Banda islandesa reuniu cerca de 7 mil no Espaço das Américas, em edição do Popload Gig
É uma cena difícil de imaginar: um artista islandês lotando praticamente todos os 7 mil lugares de uma casa como o Espaço das Américas, em São Paulo (que vai receber em breve, por exemplo, o astro britânico Harry Styles), em plena quarta-feira, 29, um dia de semana. E não se trata da consagrada Björk e nem dos “queridinhos” do Lollapalooza Of Monsters and Men, que já esteve no Brasil duas vezes recentemente.
O grupo em questão é o Sigur Rós, um (agora) trio de post rock/post punk cultuado mundialmente e que retornou ao Brasil após 16 anos da passagem anterior. O show, uma “edição de luxo” do Popload Gig, foi uma espécie de encontro ritualístico, que pouco teve de interação e agitação, mas no qual os presentes puderam compartilhar da atmosfera reflexiva criada pelas sonoridades estendidas e os cenários iluminados dos europeus.
As estruturas foram fundamentais para o show.

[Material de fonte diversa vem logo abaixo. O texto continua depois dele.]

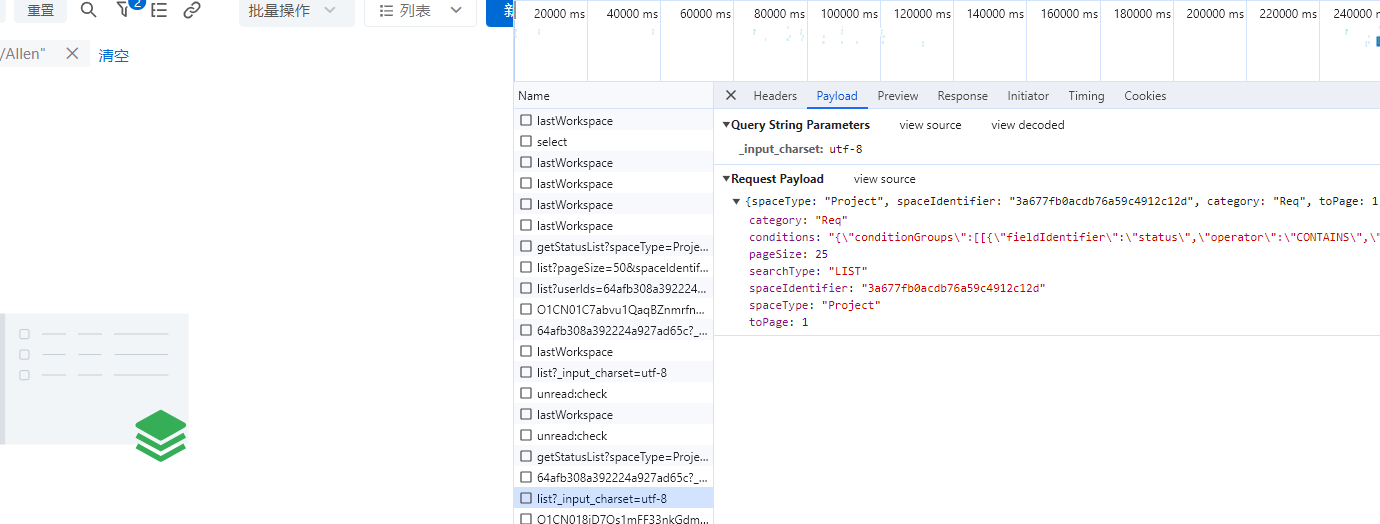Viewport: 1380px width, 524px height.
Task: Open the filter funnel icon
Action: point(124,10)
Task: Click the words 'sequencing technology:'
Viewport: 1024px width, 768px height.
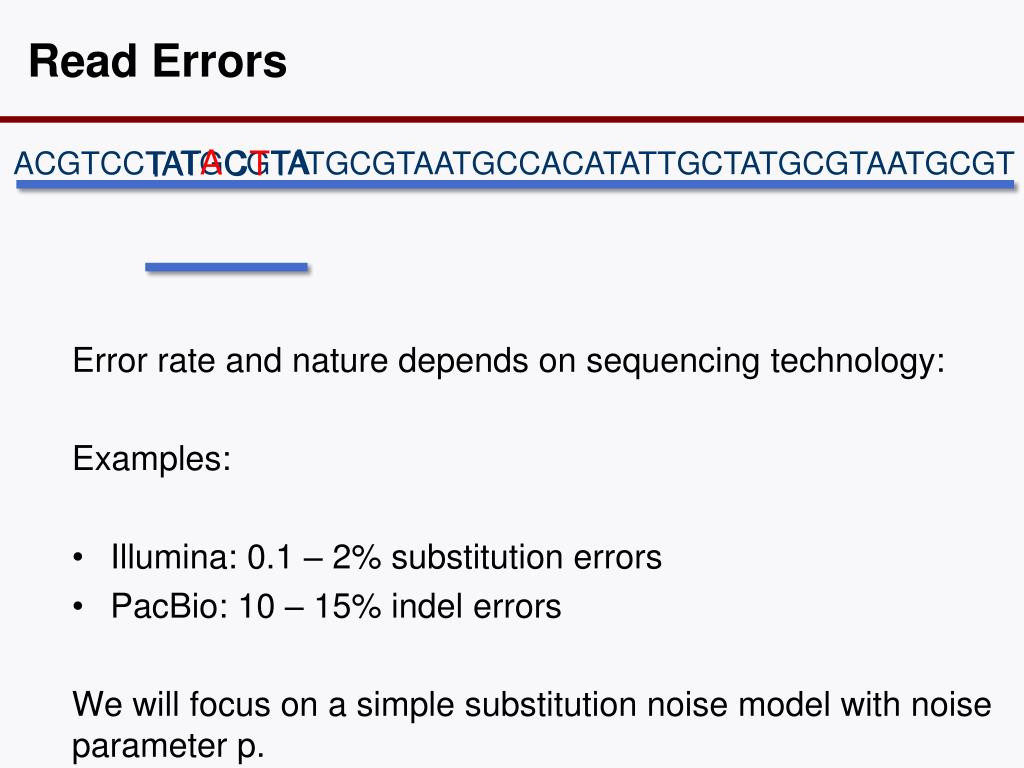Action: 765,361
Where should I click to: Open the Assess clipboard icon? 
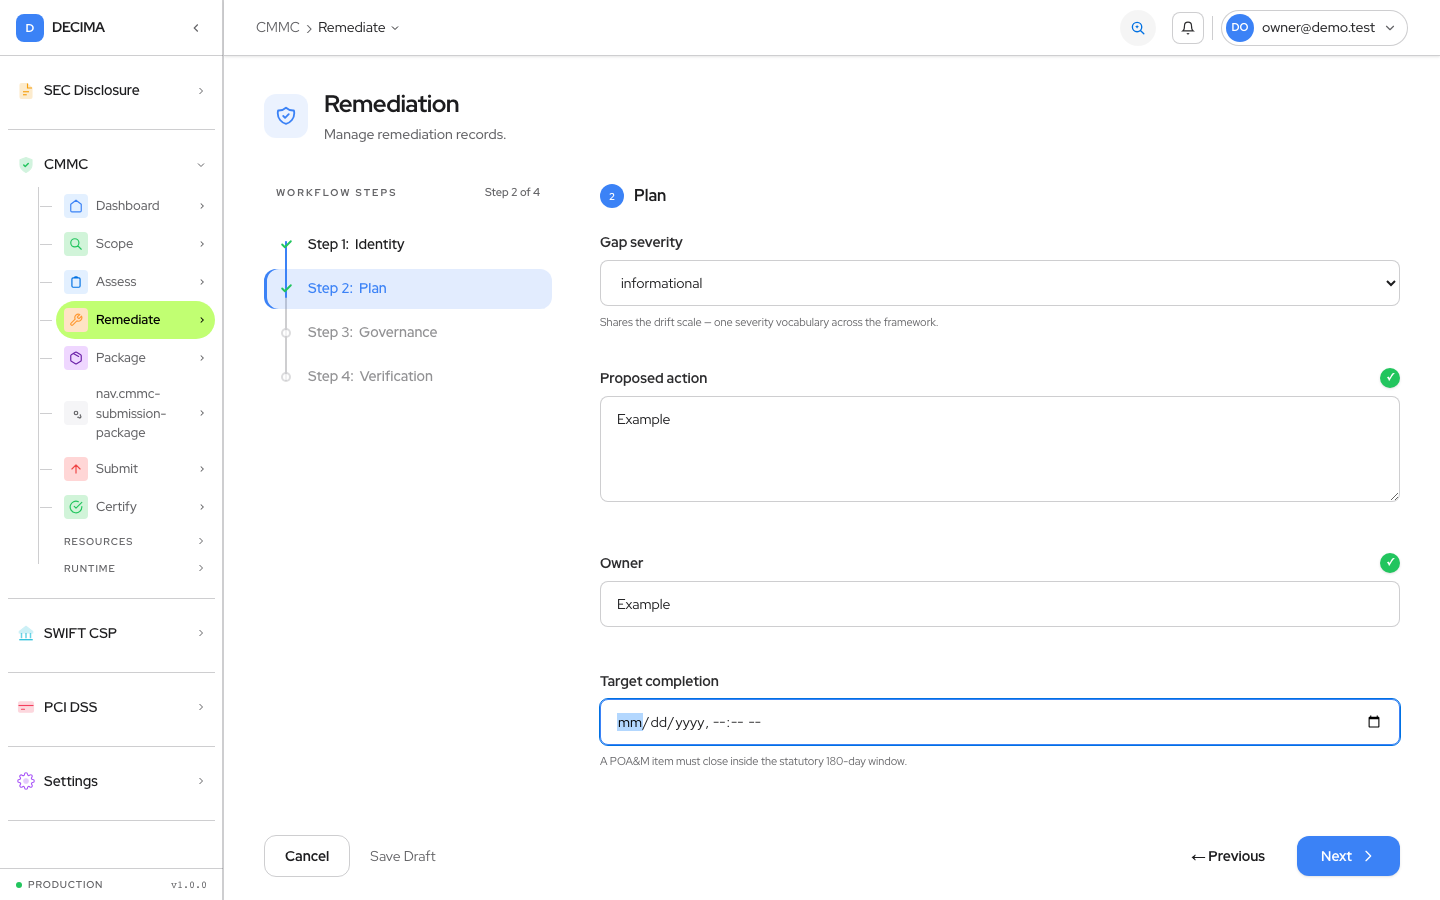tap(76, 282)
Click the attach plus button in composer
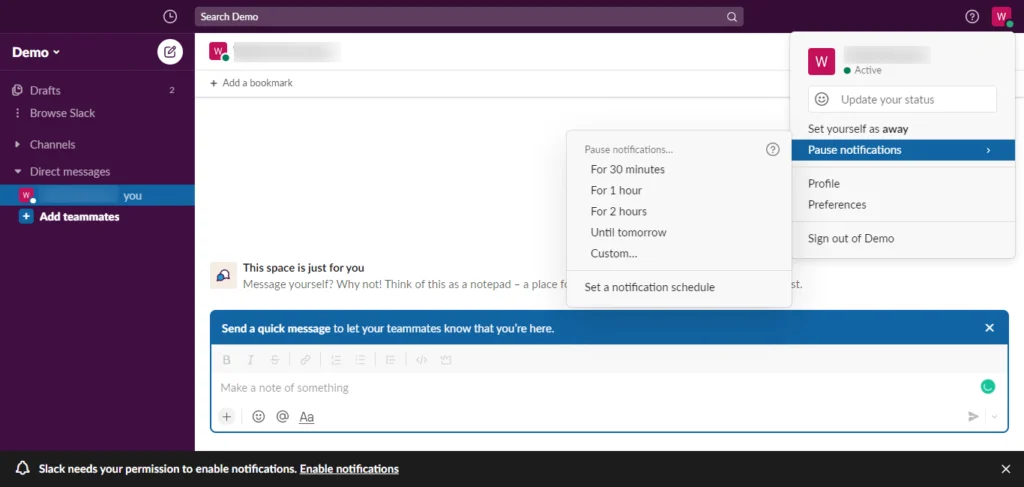 coord(227,417)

Havia diversos bastões e construções que mudaram de brilho e entonação conforme a canção apresentada e o telão foi uma atração complementar, exibindo tanto gravações de cenários filmados quanto animações baseadas em formas geométricas, variando cores e dimensões de profundidade. Até por isso (a impossibilidade de trazer a estrutura completa de show), a banda demorou a vir ao Brasil, segundo os integrantes revelaram em entrevista ao Estado de S. Paulo.
Com os estímulos visuais, o show do Sigur Rós foi praticamente “silencioso” por parte do público. Ninguém cantou junto – até porque praticamente ninguém entende islandês ou "vonlenska", língua criada pelo líder da banda, Jónsi Birgisson – e os gritos vinham normalmente quando as canções acabavam ou quando mudavam drasticamente de direção para um momento de maior agitação. O próprio vocalista e guitarrista até interpretou algumas das poesias, mas o jeito que ele abordou e costuma abordar os vocais acabou fazendo do microfone praticamente um instrumento adicional na sonoridade dos islandeses.
Birgisson, aliás, é o mais fundamental dos integrantes. Os vocais dele podem soar melancólicos e tranquilos e atingir o ápice de potência em questão de segundos (como na performance de “Dauðalagið”) e todo o instrumental do trio cresce junto aos gritos extensos e embebidos de eco. Apesar de sempre soturno e contemplativo, em cima do palco, o Sigur Rós deu combustível às dinâmicas e até os ruídos e barulhos – como os gerados pela guitarra tocada com arco de violino, não com o deboche de Jimmy Page no Led Zeppelin, mas com uma sensibilidade capaz de extrair candura até da guitarra mais distorcida – soaram melódicos. O baterista, Orri Páll Dýrason, acabou a apresentação sem camiseta e exausto depois da catarticamente intensa “Popplagið”.
No atual estágio da carreira, o Sigur Rós vive um revisionismo da discografia. Depois que o tecladista Kjartan Sveinsson saiu, em 2013, a banda não lançou nenhum disco (o último é Kveikur, de 2013) e segue se apresentando com um setlist que abrange tudo o que foi feito (os próprios integrantes do Sigur Rós já revelaram a possibilidade de que esta seja a última turnê extensa do grupo). Bom para os fãs órfãos brasileiros, que puderam suprir a falta da banda com um show multifacetado.
Em São Paulo, o Sigur Rós foi ritualístico. Não exatamente porque demandou algum tipo de “elevação”, mas porque cumpriu os termos do ritual: transportou milhares para um universo raro de reflexão e contemplação, em que tudo era subjetivo e pessoal, ainda que o sentimento emanado do palco fosse o mesmo. Apesar de uma atividade coletiva, o show do Sigur Rós foi extremamente baseado na experiência individual – não houve momentos de “cantar junto” e nem a narrativa sonora foi tão enfaticamente compartilhada pelos presentes. Tudo tão inusitado quanto a devoção de milhares de brasileiros a uma banda que é cultural e sentimentalmente distante como a ilha fria e minúscula de onde vem.